In the 11th century Indo-Tibetan tradition of The Great Translator Rinchen Zangpo, this altar in Nambarnangze once again features Vairocana in the center, surrounded by the Dhyani Buddhas, offering goddesses, animals, and ornate scrollwork, topped by a garuda. See floor plan here.
Experience the interior of this rare, medieval Vairocana temple by seeing a walk-through video here.
Mangyu Monastery Nangbarnangzad


For further info on Vajradhatu Mandala structure upon which early monasteries of this period were based, see this post on Lamayuru Monastery’s Senge Lhakhang and this one on the celebrated Tabo Monastery’s Tsug Lhakhang.




The small Vairocana temple is symmetrically painted on its left and right side walls with one large central Vajradhatu mandala each, flanked by smaller mandalas of related divinities or protectors. On the right side wall, the paintings look like well-conserved oe well-preserved original Indo-Tibetan.




On this entrance wall, however, most everything has been repainted. Peter van Ham in his book Heavenly Himalayas: The Murals of Mangyu and other Discoveries in Ladakh, published recently in 2010, gives a very different description of the state of the protector deity painting above the door.

He writes, “The entrance…is protected by a wrathful blue deity, painted above the door. Only the right half of the painting has been preserved, the rest has been washed away by water leakage through the roof…As two peculiarities the protector is adorned with beautiful shawls displaying typical Ladakhi tie-dye patterns and in his right hand he holds a knife with an interesting blade of Indo-Iranian shape, the tip of which is equipped with a vajra-like structure.”

The discrepancy between van Ham’s description and the above photo shows that this Mahakala was certainly repainted in the last few years. As we can see, absent are the shawls with Ladakhi patterns. This evidence, along with mismatched colors and less refined execution, leaves me shocked and deeply saddened over the handling of Mangyu Monastery preservation.
While the colors in this repainted mandala on the left of this entrance wall are more in keeping with extant original murals, the execution looks nothing at all like the sophisticated, skillful, and expressive handling of Indo-Tibetan artists.

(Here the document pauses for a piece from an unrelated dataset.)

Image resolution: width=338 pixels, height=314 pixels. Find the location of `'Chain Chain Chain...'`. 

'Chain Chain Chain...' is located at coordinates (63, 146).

The same is true for the left side wall. What van Ham describes of the 11.5 foot diameter mandala that dominates this wall does not match what currently exists. This must also be a recently repainted mandala.


When this is what an example of original quality and style looks like (click on second image on the bottom) the quality and style of this repainted example pales in comparison.

This small Buddha mandala is on the left of the altar wall. It contains some original and repainted areas.

Here is a side-by-side view of what appears to be an original Indo-Tibetan Buddha in center next to a contemporary repainted one.

The historian David Snellgrove wrote in Indo-Tibetan Buddhism: Indian Buddhists and their Tibetan Successors, “The absence of all Buddhist wall-painting in India apart from the Ajanta Caves represents an enormous loss for the history of Indian art. Some deductions can be made from fragmentary remains in Central Asia and especially from the earliest surviving Tibetan murals from about A.D. 1000 onward, and from miniature paintings on Pala manuscripts of about that date.”
While Mangyu may still be pristine from a tourist/environmental point of view, it is less so from an art-historical one. Like I fear for Tabo, Alchi, and other remaining monasteries that have Indo-Tibetan significance, these beautiful, rare wall paintings are disappearing not only through age and exposure to natural elements, but also through the unexpected hands of man. The resultant replacement paintings, lacking in comparable quality, style, etc., are functionally erasing historical records. The originals are thus disappearing over time due to lack of proper conservation and restoration.
All photos © 2013, Eva Lee.
Thanks for the info on Mangyu. Hoping to visit this summer.
Thanks for reading and for your comment. I wish you a wonderful trip there!